Jul 2017 DOI 10.14302/issn.2379-7835.ijn-17-1636
R. Holt PeterCorresponding author
The Rockefeller University
Adipose tissue inflammation is associated with obesity comorbidities. Reducing such inflammation may ameliorate these comorbidities. n-3 fatty acids have been reported to have anti-inflammatory properties in obesity, which may modulate this inflammatory state. In the current study a 1 gram per day oral supplement of the n-3 fatty acid docosahexaenoic acid (DHA) was administered for 12 weeks to 10 grade 12 obese postmenopausal women and markers of adipose tissue and systemic inflammation measured and compared before and after supplementation. DHA administration resulted in approximately a doubling of plasma and red cell phospholipid and adipose tissue DHA content but no change in systemic markers of inflammation, such as circulating C-reactive protein (CRP) or interleukins (IL) 6, 8 and 10 (IL-6, IL-8, IL-10).
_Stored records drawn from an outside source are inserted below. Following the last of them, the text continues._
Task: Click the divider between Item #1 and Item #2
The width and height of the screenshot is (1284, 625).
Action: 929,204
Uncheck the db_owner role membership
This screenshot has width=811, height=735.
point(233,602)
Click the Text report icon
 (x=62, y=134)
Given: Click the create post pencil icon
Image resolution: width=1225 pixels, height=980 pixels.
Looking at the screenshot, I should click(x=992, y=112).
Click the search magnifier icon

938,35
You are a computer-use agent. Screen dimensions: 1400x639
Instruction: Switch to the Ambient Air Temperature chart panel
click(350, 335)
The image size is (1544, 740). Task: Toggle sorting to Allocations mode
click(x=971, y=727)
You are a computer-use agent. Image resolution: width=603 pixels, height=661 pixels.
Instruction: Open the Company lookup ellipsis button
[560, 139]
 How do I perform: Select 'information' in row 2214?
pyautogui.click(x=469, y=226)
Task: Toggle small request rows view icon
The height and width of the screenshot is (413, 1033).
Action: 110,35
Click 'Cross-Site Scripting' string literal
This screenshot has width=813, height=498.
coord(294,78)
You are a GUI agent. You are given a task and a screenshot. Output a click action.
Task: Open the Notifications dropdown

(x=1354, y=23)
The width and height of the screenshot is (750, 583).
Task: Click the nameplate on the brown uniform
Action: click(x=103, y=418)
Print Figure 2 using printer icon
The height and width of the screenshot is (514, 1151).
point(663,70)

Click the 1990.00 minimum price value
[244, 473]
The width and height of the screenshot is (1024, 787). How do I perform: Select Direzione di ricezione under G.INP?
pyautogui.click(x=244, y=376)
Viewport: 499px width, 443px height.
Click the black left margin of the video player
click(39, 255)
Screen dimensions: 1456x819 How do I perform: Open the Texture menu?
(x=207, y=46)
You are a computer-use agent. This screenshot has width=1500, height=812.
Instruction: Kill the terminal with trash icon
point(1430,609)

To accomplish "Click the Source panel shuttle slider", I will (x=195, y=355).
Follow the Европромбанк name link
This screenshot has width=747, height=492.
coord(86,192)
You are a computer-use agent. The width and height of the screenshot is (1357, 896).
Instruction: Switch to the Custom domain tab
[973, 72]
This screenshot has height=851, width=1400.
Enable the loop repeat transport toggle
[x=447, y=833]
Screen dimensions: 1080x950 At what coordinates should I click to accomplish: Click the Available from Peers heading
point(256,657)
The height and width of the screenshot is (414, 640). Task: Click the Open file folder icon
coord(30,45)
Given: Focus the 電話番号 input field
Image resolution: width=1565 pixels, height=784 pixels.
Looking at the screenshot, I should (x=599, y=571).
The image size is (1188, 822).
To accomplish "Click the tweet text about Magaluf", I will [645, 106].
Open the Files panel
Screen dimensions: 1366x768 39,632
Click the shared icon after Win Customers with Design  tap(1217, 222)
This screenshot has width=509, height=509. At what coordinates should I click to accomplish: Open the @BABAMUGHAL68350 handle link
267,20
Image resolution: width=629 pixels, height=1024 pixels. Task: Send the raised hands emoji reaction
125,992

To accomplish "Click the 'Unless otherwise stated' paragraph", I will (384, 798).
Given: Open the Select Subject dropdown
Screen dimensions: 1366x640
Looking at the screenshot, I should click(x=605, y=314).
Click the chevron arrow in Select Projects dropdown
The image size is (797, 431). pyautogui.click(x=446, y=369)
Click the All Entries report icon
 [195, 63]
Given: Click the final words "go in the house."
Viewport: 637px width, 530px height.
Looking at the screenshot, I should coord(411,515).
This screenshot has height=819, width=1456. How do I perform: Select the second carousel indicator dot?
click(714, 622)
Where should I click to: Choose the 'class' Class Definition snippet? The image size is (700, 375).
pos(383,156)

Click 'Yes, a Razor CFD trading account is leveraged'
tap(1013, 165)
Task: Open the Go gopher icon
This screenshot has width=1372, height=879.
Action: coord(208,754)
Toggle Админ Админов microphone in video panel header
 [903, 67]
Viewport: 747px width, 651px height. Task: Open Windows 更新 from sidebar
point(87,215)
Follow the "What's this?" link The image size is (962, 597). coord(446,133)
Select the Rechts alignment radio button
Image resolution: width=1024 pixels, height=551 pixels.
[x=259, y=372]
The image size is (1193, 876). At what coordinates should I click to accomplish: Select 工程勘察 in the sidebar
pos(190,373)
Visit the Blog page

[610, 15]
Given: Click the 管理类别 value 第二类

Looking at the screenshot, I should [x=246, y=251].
DHA supplementation did not alter the adipose tissue marker of inflammation crown-like structure density nor did it affect any gene expression pathways, including anti-inflammatory, hypoxic and lipid metabolism pathways. The obese postmenopausal women studied were otherwise healthy, which leads us to suggest that in such women DHA supplementation is not an effective means for reducing adipose tissue or systemic inflammation. Further testing is warranted to determine if n-3 fatty acids may ameliorate inflammation in other, perhaps less healthy, populations of obese individuals.